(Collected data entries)
══════════════════════════════
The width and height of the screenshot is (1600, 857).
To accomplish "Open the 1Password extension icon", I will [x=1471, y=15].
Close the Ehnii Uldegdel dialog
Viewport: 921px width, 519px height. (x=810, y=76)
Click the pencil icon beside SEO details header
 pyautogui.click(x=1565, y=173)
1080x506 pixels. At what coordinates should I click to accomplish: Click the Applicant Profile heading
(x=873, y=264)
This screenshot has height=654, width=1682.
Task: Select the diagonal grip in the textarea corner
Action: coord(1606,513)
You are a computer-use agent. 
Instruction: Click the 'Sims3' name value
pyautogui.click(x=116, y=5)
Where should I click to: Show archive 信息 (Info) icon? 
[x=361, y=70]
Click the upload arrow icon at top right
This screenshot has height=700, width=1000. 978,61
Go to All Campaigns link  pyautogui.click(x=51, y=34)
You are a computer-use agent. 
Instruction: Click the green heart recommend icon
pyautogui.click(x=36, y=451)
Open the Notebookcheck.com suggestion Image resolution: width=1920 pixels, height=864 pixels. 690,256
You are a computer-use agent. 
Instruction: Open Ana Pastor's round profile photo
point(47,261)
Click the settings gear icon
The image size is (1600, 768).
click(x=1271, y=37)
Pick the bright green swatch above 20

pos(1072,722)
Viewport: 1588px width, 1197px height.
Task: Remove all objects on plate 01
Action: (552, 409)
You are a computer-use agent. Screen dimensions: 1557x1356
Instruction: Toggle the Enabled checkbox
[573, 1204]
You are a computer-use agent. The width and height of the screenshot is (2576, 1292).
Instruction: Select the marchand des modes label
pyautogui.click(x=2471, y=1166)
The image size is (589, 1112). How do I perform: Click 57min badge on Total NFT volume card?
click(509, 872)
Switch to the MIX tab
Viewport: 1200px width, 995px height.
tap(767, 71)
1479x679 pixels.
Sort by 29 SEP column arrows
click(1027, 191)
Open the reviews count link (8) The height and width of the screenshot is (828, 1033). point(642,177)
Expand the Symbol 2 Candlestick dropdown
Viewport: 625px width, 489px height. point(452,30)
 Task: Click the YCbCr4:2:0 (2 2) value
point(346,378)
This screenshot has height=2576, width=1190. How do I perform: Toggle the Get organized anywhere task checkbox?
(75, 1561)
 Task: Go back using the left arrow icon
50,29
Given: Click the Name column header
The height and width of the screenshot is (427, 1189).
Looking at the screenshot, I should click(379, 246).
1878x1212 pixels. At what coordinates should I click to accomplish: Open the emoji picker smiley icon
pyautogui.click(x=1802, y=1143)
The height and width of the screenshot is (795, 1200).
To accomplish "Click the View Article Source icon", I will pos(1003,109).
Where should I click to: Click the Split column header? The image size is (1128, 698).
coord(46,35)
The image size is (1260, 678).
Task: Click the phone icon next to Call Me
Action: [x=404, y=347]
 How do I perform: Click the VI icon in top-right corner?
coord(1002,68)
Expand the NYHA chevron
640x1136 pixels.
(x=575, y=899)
══════════════════════════════
**TASK TO CARRY OUT**
Copy all of the entries above exactly as shown.

**EXERCISE ANSWER**
The width and height of the screenshot is (1600, 857).
To accomplish "Open the 1Password extension icon", I will [x=1471, y=15].
Close the Ehnii Uldegdel dialog
Viewport: 921px width, 519px height. (x=810, y=76)
Click the pencil icon beside SEO details header
 pyautogui.click(x=1565, y=173)
1080x506 pixels. At what coordinates should I click to accomplish: Click the Applicant Profile heading
(x=873, y=264)
This screenshot has height=654, width=1682.
Task: Select the diagonal grip in the textarea corner
Action: coord(1606,513)
You are a computer-use agent. 
Instruction: Click the 'Sims3' name value
pyautogui.click(x=116, y=5)
Where should I click to: Show archive 信息 (Info) icon? 
[x=361, y=70]
Click the upload arrow icon at top right
This screenshot has height=700, width=1000. 978,61
Go to All Campaigns link  pyautogui.click(x=51, y=34)
You are a computer-use agent. 
Instruction: Click the green heart recommend icon
pyautogui.click(x=36, y=451)
Open the Notebookcheck.com suggestion Image resolution: width=1920 pixels, height=864 pixels. 690,256
You are a computer-use agent. 
Instruction: Open Ana Pastor's round profile photo
point(47,261)
Click the settings gear icon
The image size is (1600, 768).
click(x=1271, y=37)
Pick the bright green swatch above 20

pos(1072,722)
Viewport: 1588px width, 1197px height.
Task: Remove all objects on plate 01
Action: (552, 409)
You are a computer-use agent. Screen dimensions: 1557x1356
Instruction: Toggle the Enabled checkbox
[573, 1204]
You are a computer-use agent. The width and height of the screenshot is (2576, 1292).
Instruction: Select the marchand des modes label
pyautogui.click(x=2471, y=1166)
The image size is (589, 1112). How do I perform: Click 57min badge on Total NFT volume card?
click(509, 872)
Switch to the MIX tab
Viewport: 1200px width, 995px height.
tap(767, 71)
1479x679 pixels.
Sort by 29 SEP column arrows
click(1027, 191)
Open the reviews count link (8) The height and width of the screenshot is (828, 1033). point(642,177)
Expand the Symbol 2 Candlestick dropdown
Viewport: 625px width, 489px height. point(452,30)
 Task: Click the YCbCr4:2:0 (2 2) value
point(346,378)
This screenshot has height=2576, width=1190. How do I perform: Toggle the Get organized anywhere task checkbox?
(75, 1561)
 Task: Go back using the left arrow icon
50,29
Given: Click the Name column header
The height and width of the screenshot is (427, 1189).
Looking at the screenshot, I should click(379, 246).
1878x1212 pixels. At what coordinates should I click to accomplish: Open the emoji picker smiley icon
pyautogui.click(x=1802, y=1143)
The height and width of the screenshot is (795, 1200).
To accomplish "Click the View Article Source icon", I will pos(1003,109).
Where should I click to: Click the Split column header? The image size is (1128, 698).
coord(46,35)
The image size is (1260, 678).
Task: Click the phone icon next to Call Me
Action: [x=404, y=347]
 How do I perform: Click the VI icon in top-right corner?
coord(1002,68)
Expand the NYHA chevron
640x1136 pixels.
(x=575, y=899)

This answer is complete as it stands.